Quote:
Originally Posted by Ghitulescu
as most words are 4+ letters long.
|
And if you give more real-life examples, then the regex can be made more robust.
I tested both steps on the examples I gave, and it works perfectly fine on any 2+ single letters (not "a", "A", or "I") next to each other.
Quote:
Originally Posted by Ghitulescu
Lucky me: where blanks are (whitespaces), the OCR inserts a double-space.
|
Good to hear. If those two-spaces only occur in the letterspaced words... then your life is easier, no fancy regex needed!
And can I ask:
Which OCR are you using?
Can you share an example page or something from this specific book?
I'd be interested in taking a look.
Quote:
Originally Posted by Ghitulescu
Also, being foreign language, the elimination of I (first person) would have been counterproductive (lots of foreign glyphs are OCRed as I, for instance ïìîı, because they are longer than i, also l is considered as I in sans-serif fonts).
|
Which language? I was assuming English and no accents.
Yes, of course, different languages are going to have their own little single-letter-word quirks...
Like in Spanish, you'd want to avoid 'y' (since that = "and").
But then you would just swap out the [aAI] regex with a [yY] (or equivalent).
Accents, similar situation. You'll just have to make much uglier and harder-to-understand regex.
Quote:
Originally Posted by Ghitulescu
I know it was called letterspacing, but the use of this term would have forced me to rewrite the sentence once again  I tried to use simple words
|
Yep, it's just helpful when someone searches for a solution in the future for "how do I fix a gap between letters?".
Quote:
Originally Posted by JSWolf
Again do it by hand. What if you have something like "o n a bus"? You would end up with "ona bus"
You cannot regex this away. You have to do it by hand because you will combine letters/words you do not want to.
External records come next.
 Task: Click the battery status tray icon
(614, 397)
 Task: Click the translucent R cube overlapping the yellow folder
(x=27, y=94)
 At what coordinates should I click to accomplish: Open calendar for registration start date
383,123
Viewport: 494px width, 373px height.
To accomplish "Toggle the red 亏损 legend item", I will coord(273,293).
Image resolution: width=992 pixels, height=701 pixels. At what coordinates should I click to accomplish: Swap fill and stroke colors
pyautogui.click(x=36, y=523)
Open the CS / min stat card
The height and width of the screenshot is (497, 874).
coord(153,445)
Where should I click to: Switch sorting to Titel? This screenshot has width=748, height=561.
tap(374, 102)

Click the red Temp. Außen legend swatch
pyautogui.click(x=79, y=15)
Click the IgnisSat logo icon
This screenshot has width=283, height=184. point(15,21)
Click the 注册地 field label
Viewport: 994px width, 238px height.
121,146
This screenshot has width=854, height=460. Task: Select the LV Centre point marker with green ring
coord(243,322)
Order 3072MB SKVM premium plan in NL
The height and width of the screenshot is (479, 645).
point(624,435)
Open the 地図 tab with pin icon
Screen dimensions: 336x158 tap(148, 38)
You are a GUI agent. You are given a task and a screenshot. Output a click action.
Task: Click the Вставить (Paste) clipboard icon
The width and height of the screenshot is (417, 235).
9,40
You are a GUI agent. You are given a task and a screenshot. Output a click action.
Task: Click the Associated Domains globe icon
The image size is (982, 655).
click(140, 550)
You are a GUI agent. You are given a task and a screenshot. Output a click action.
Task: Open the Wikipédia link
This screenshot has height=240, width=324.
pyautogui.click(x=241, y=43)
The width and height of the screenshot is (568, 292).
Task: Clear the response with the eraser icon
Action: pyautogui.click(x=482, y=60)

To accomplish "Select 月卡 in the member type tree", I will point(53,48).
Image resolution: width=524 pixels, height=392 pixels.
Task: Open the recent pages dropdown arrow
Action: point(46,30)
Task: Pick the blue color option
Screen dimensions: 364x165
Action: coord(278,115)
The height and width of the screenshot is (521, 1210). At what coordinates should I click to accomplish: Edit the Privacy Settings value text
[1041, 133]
Use the regex for searching. But do the fixing by hand.
|
You can use Regex to do the vast bulk of the corrections, then manually fix the edge cases.
Better/faster to do:
- 95% correct with a 2-step regex.
- 5% manually find/correct/fix.
than:
And as usual, I've been pondering on how to get Spellcheck Lists to help you solve this issue more efficiently.
Instead of using a '+' or '¬', it might be better to use a period:
Code:
<p>A decent example of S.w.i.t.z.e.r.l.a.n.d that I found within a G.e.r.m.a.n example.</p>
This allows you to spot all of them easily in Sigil's or Calibre's Spellcheck Lists:
All merged words right there in a simple list.
Although the period will bring a few other minor issues (like "a.m." or "p.m."), but the amount of time you'll save is massive.